Per scoprire che Internet si è riempito di spazzatura e di false notizie non ci voleva molto. Fa comunque impressione osservare quanti personaggi importanti della Silicon Valley si stiano cimentando oggi in una qualche forma di senso di colpa che li spinge a suggerire una qualche forma di riflessione critica utile a elaborare nuove strategie e a suggerire strade nuove, meno mirate alla manipolazione, a creare dipendenza con l’unico obiettivo del profitto, e più finalizzate a favorire nuove forme di umanità e umanesimo online e nella vita reale delle persone.
Per gli utilizzatori delle piattaforme tecnologiche, delle APP e dei motori di ricerca poco cambia. Le une e gli altri, unitamente agli algoritmi e alle intelligenze artificiali che li fanno funzionare, continuano a essere proprietà esclusiva di un numero limitato di aziende e di persone che danno forma a un tecno-capitalismo globale e alla conquista del mondo intero. Una conquista che passa attraverso il ruolo assunto nella vita privata e personale, individuale e sociale, lavorativa e professionale di miliardi di persone. Il problema non è come rendere, in modi che si manifestano in modo paternalistico, più umana la tecnologia ma come renderla più libera e democratica. L’umanesimo può aiutare la narrazione massmediatica dei Signori della Silicon Valley, libertà e democrazia pertengono di più alla vita delle persone. Così come servirebbe che la tecnologia favorisse amicizia e solidarietà.
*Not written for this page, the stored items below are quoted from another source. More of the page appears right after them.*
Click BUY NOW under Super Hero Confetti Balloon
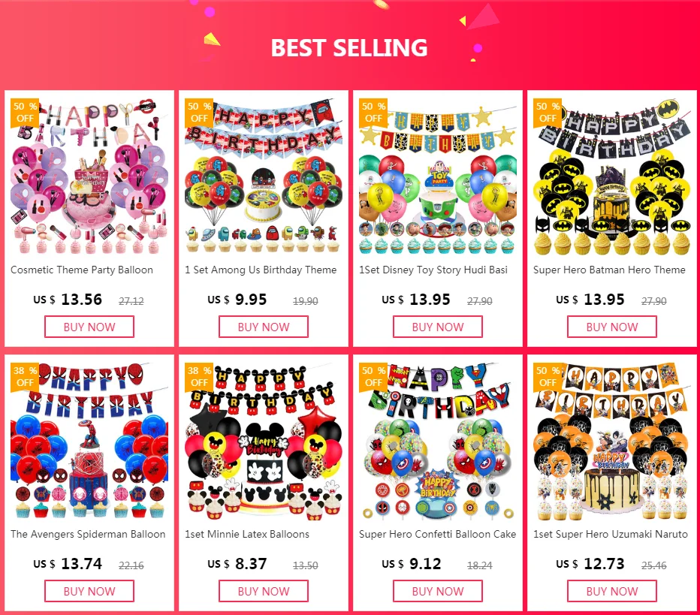This screenshot has width=700, height=615. pyautogui.click(x=437, y=591)
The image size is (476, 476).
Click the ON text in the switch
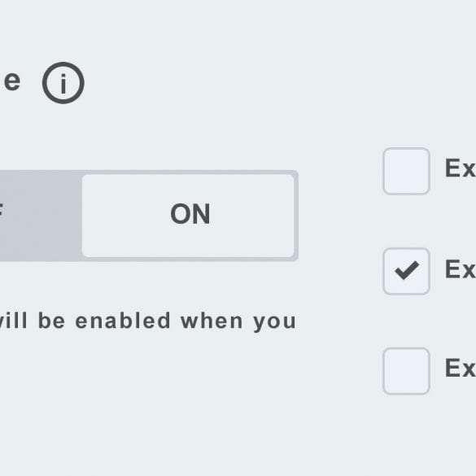click(x=190, y=214)
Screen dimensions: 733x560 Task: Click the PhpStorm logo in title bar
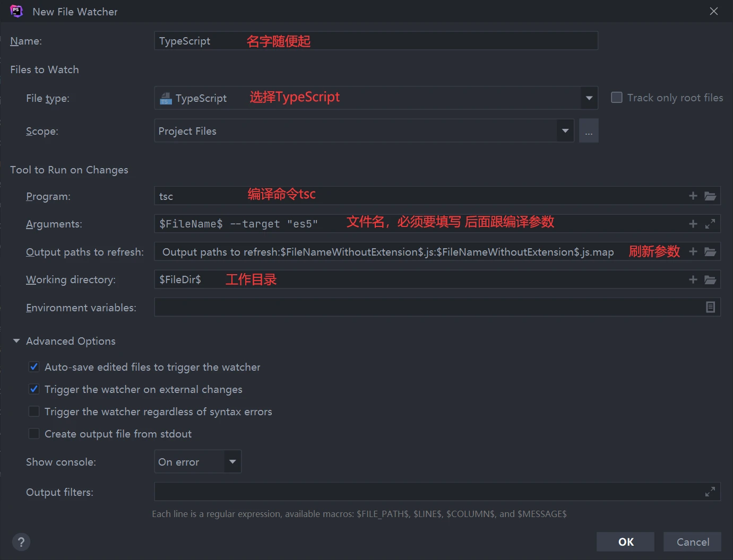pyautogui.click(x=16, y=11)
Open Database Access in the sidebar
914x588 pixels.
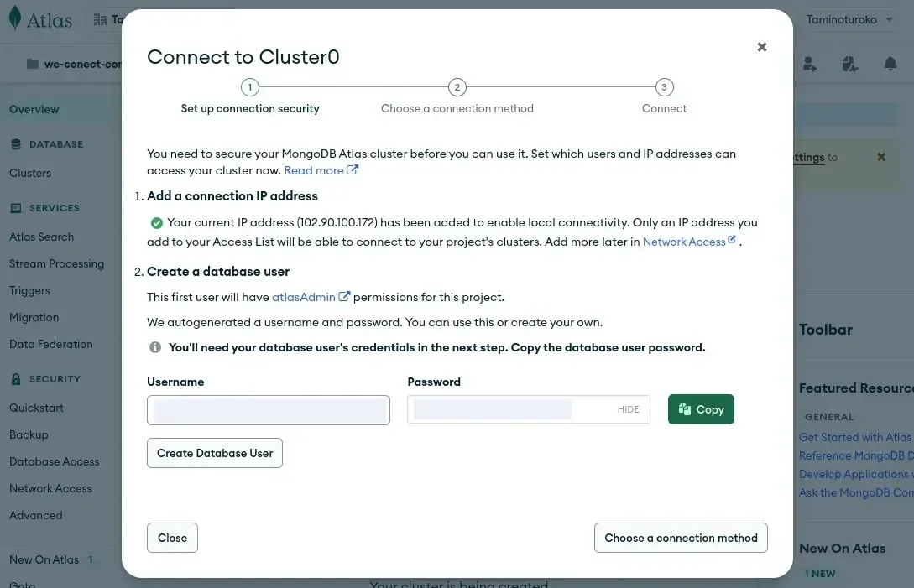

A fare la differenza in future non saranno tanto le nuove strategie delle multinazionali tecnologiche ma la consapevolezza, che nasce dal disincanto, che un’altra tecnologia è possibile. Una tecnologia che fa parte dell’essere umani e come tale è un diritto e un bene comune. A rendere umana la tecnologia ci penseranno gli umani ma per poterlo fare hanno bisogno che le nuove tecnologie siano più democratiche, aperte e meno soggette al potere di pochi che, con le loro piattaforme e i loro algoritmi, saranno sempre alla ricerca di maggiori fatturati e guadagni. Se la democrazia e la libertà sono i veri obiettivi il disincanto deve portare ad azioni concrete, politiche e finalizzate a ridurre il potere di coloro che oggi lo detengono limitando libertà e democrazia. La strada sarà lunga e forse neppure senza finali positivi ma è l’unica strada disponibile prima che tutti siamo trasformati in cyborg rassegnati, passivi e ubbidienti.